- _Saved entries_
========================================

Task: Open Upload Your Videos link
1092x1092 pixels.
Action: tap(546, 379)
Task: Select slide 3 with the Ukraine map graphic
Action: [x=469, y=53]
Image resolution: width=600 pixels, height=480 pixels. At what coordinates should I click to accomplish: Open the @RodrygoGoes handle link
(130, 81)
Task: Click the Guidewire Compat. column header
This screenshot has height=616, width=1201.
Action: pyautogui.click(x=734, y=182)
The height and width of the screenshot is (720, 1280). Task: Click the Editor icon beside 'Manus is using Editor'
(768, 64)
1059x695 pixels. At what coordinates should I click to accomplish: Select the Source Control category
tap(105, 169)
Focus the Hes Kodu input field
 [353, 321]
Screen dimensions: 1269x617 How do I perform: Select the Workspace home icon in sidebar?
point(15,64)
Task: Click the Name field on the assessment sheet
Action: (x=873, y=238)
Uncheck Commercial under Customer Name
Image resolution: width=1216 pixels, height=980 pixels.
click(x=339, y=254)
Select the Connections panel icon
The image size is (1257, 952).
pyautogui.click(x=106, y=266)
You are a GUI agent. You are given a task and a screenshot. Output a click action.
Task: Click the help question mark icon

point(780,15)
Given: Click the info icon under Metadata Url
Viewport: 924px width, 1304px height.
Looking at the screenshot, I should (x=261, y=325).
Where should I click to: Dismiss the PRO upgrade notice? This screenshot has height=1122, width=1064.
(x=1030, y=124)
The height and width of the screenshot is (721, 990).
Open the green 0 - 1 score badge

========================================

From the records above, pull every line that has the string "under" and copy it.

Uncheck Commercial under Customer Name
Given: Click the info icon under Metadata Url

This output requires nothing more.